EXCERPT PROVIDED.
□ □ □ □ □ □ □

Cruz, the Texan who's been anything but a wait-your-turn freshman, and Lee, the tea party-backed giant slayer from Utah's 2010 election, spent months this summer pressuring Republicans to link any stopgap spending bill to keep the government running with permanently starving Obama's health overhaul of money.

The two former Supreme Court clerks are determined to reverse Obama's signature domestic law, which the conservative court of Chief Justice John Roberts upheld in 2012.

The senators scored a win Friday when the Republican-led House, pushed by rambunctious rank-and-file members, passed a spending measure that would unravel the law. But the approach faces near-certain defeat in the Democratic-controlled Senate, where lawmakers in both parties complain that Cruz and Lee are pushing a losing cause.

In the meantime, their strategy has roiled many in the GOP, with plenty of public and private carping. House Speaker John Boehner, R-Ohio, subtly challenged Cruz and Lee to back up their words next week.

"I expect my Senate colleagues to be up for the battle," Boehner said.

Several Republicans say the tactic could lead to a government shutdown Oct. 1, the start of the new budget year, that would undercut the GOP politically as it faces a Democratic president weakened by perceived missteps on Syria.

They question Cruz and Lee's uncompromising approach, which has raised money for outside conservative groups and provided them with more than 1 million signatures on a "Defund It" petition; those are names that could be mined for future fundraising. Cruz's recent political moves have stirred talk of a 2016 presidential run.

Some Republicans privately fume that Cruz and Lee, stars of "Defund Obamacare" ads from the Senate Conservatives Fund, come off as the only two Republicans opposed to the health care law when in fact Republicans were united for months against Obama and the Democrats in trying to head off the law in 2009 and still vehemently oppose it.

□ □ □ □ □ □ □

EXTRACTED ENTRIES.
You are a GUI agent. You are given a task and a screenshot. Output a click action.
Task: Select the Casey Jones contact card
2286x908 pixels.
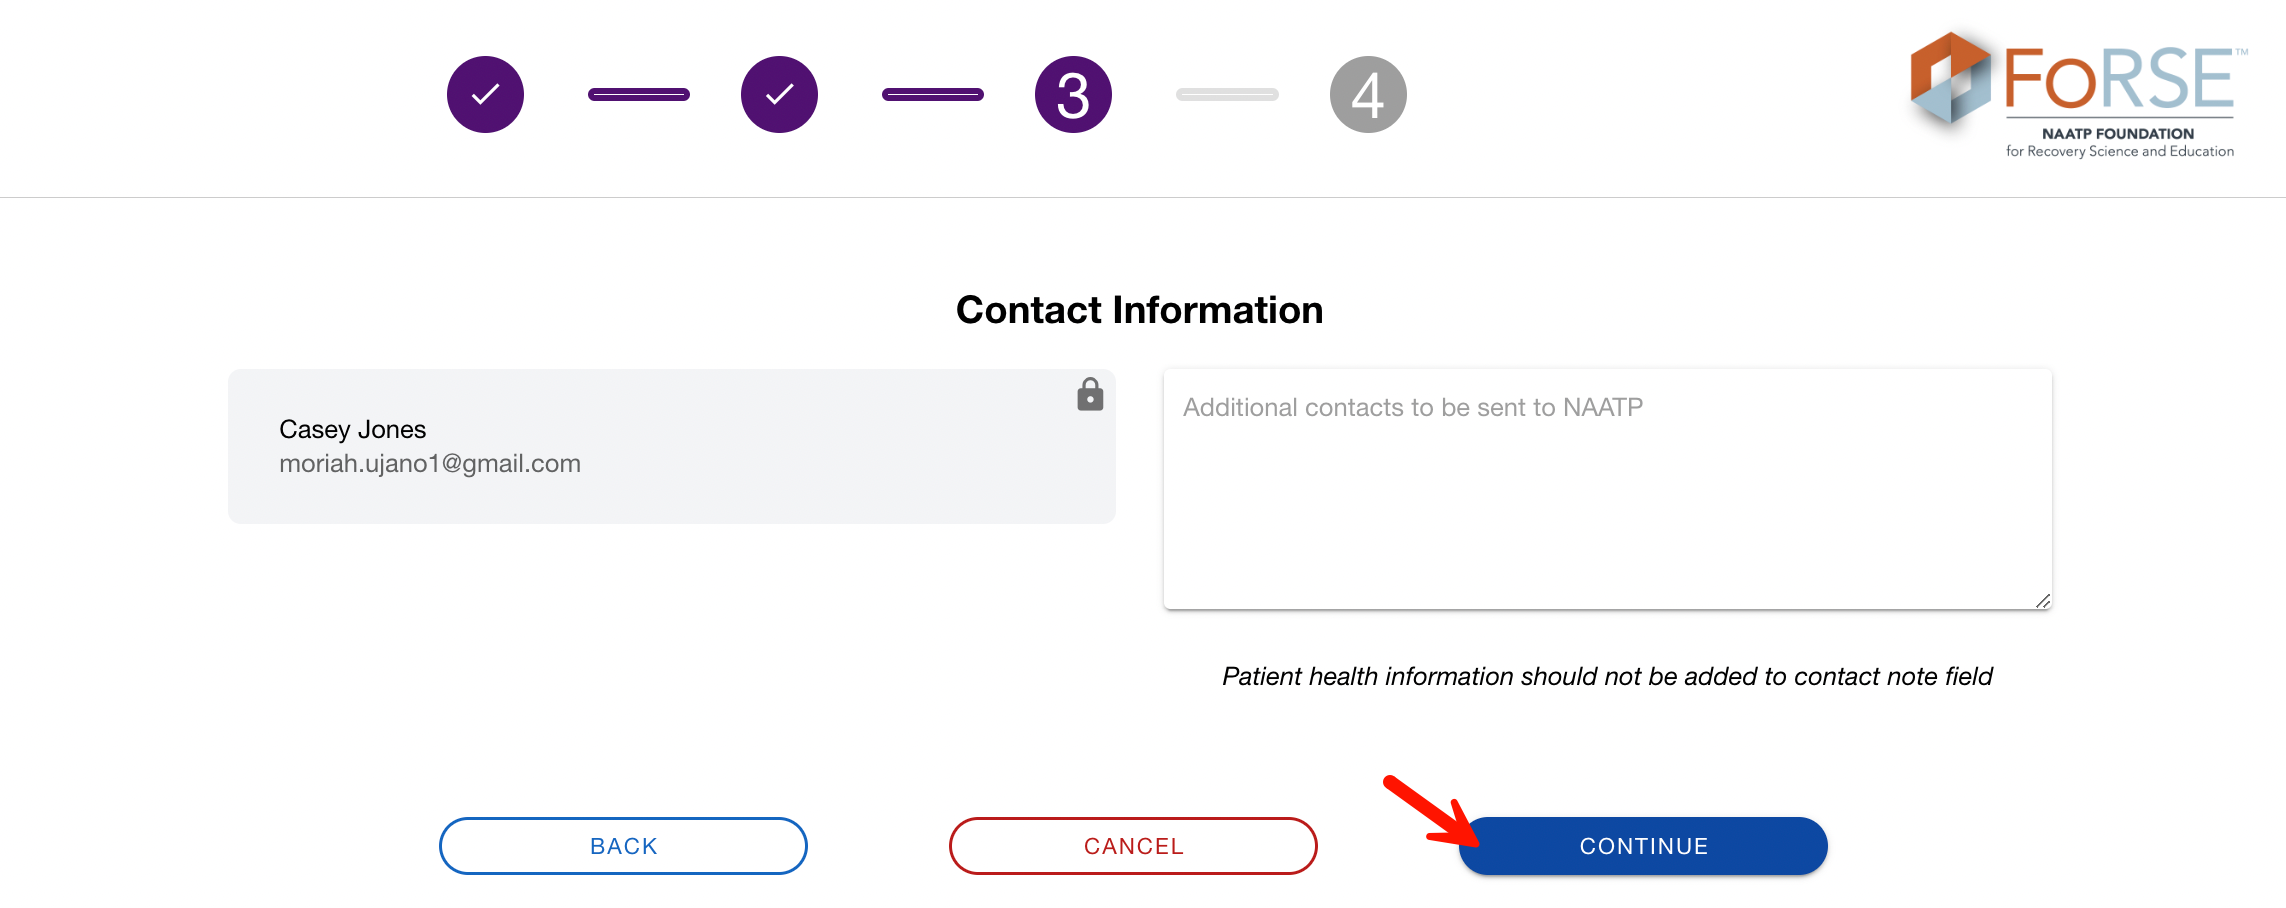pos(672,446)
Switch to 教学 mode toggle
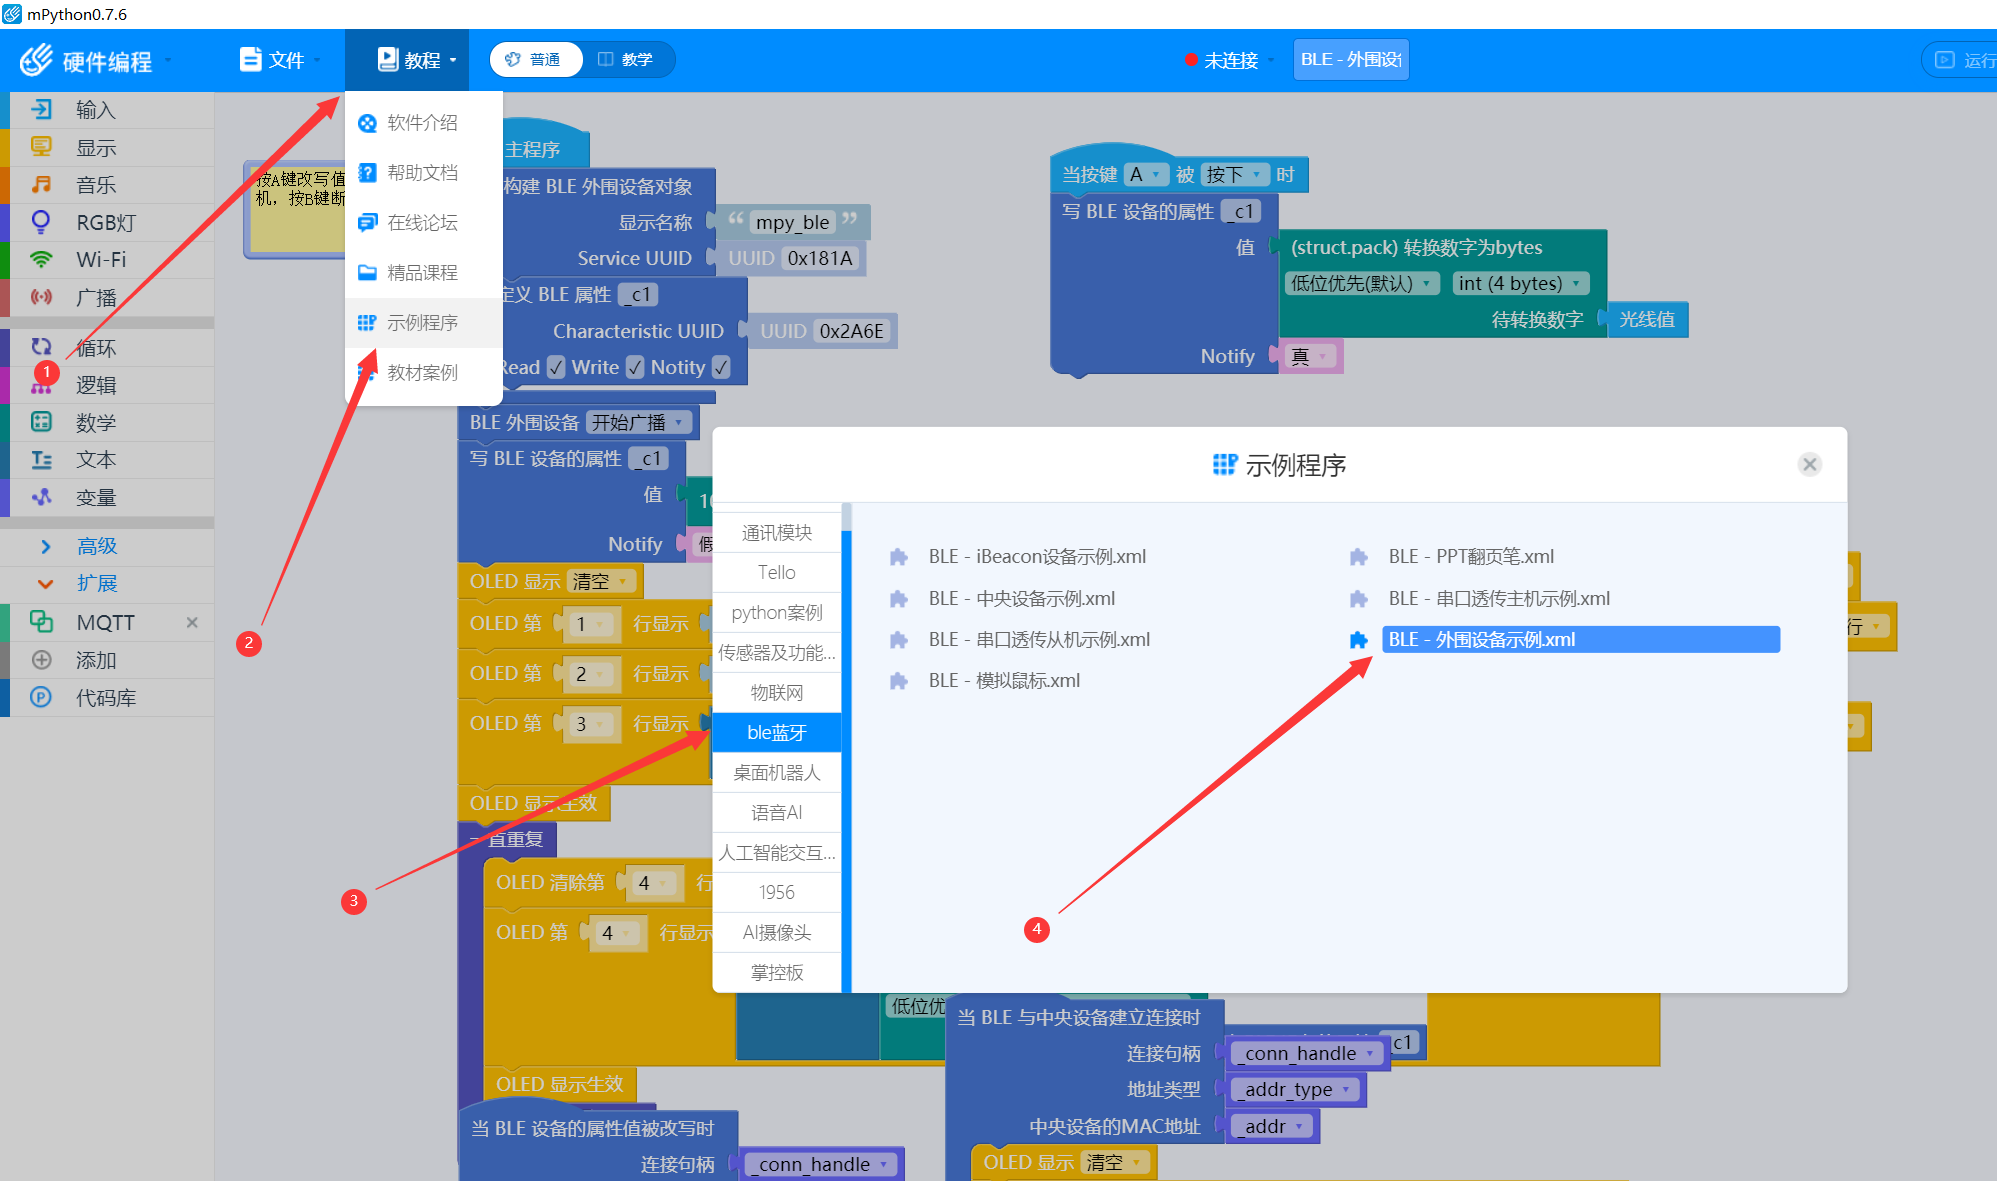The image size is (1997, 1181). 626,60
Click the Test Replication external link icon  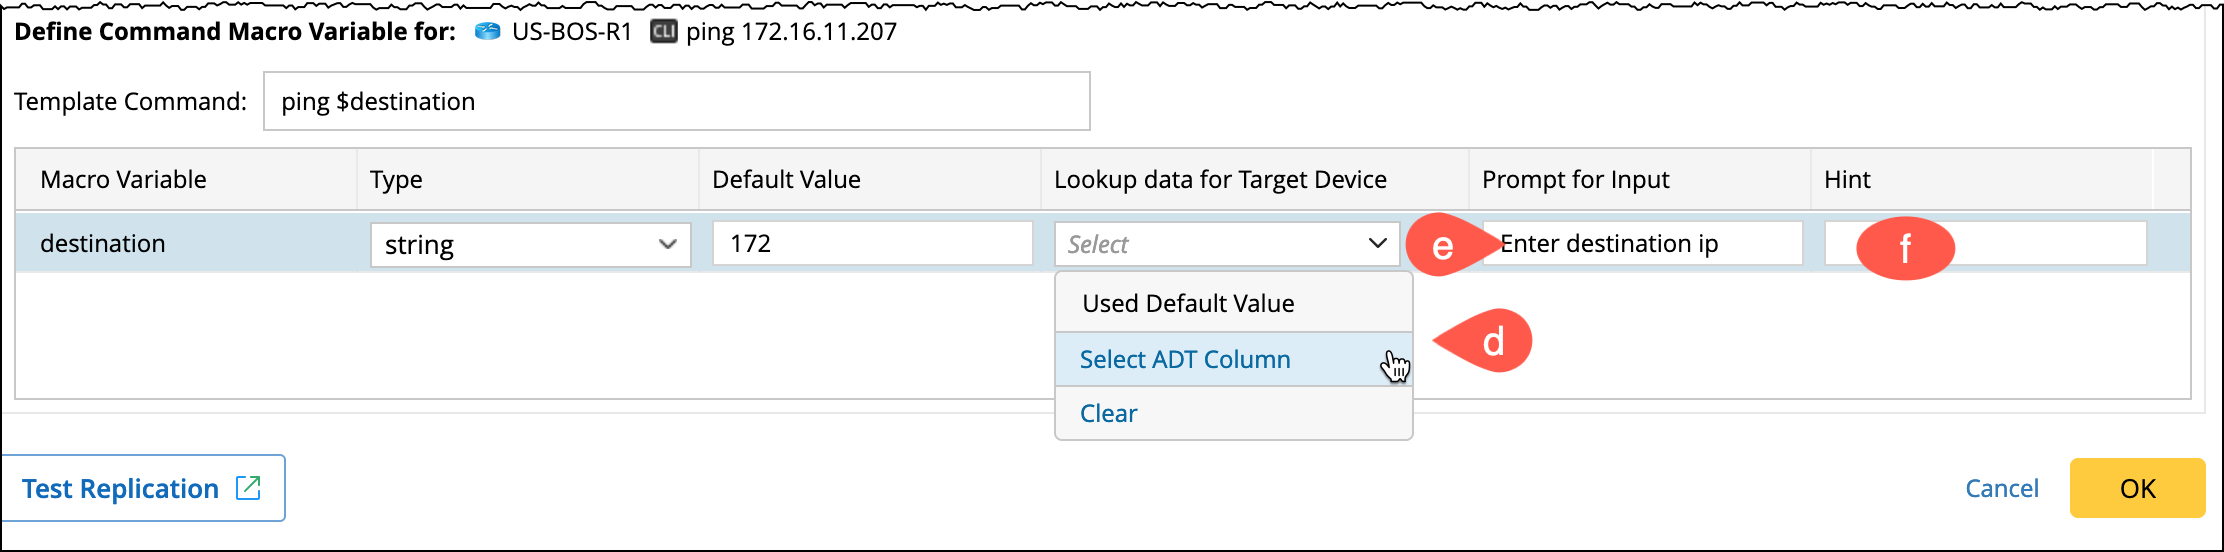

□ □ □ □ □ □ □

WHAT THE TASK REQUIRES.
Please reproduce word for word the stretch from "Several Republicans say" through "vehemently oppose it." in the news excerpt about Cruz and Lee.

EXPECTED ANSWER.
Several Republicans say the tactic could lead to a government shutdown Oct. 1, the start of the new budget year, that would undercut the GOP politically as it faces a Democratic president weakened by perceived missteps on Syria.

They question Cruz and Lee's uncompromising approach, which has raised money for outside conservative groups and provided them with more than 1 million signatures on a "Defund It" petition; those are names that could be mined for future fundraising. Cruz's recent political moves have stirred talk of a 2016 presidential run.

Some Republicans privately fume that Cruz and Lee, stars of "Defund Obamacare" ads from the Senate Conservatives Fund, come off as the only two Republicans opposed to the health care law when in fact Republicans were united for months against Obama and the Democrats in trying to head off the law in 2009 and still vehemently oppose it.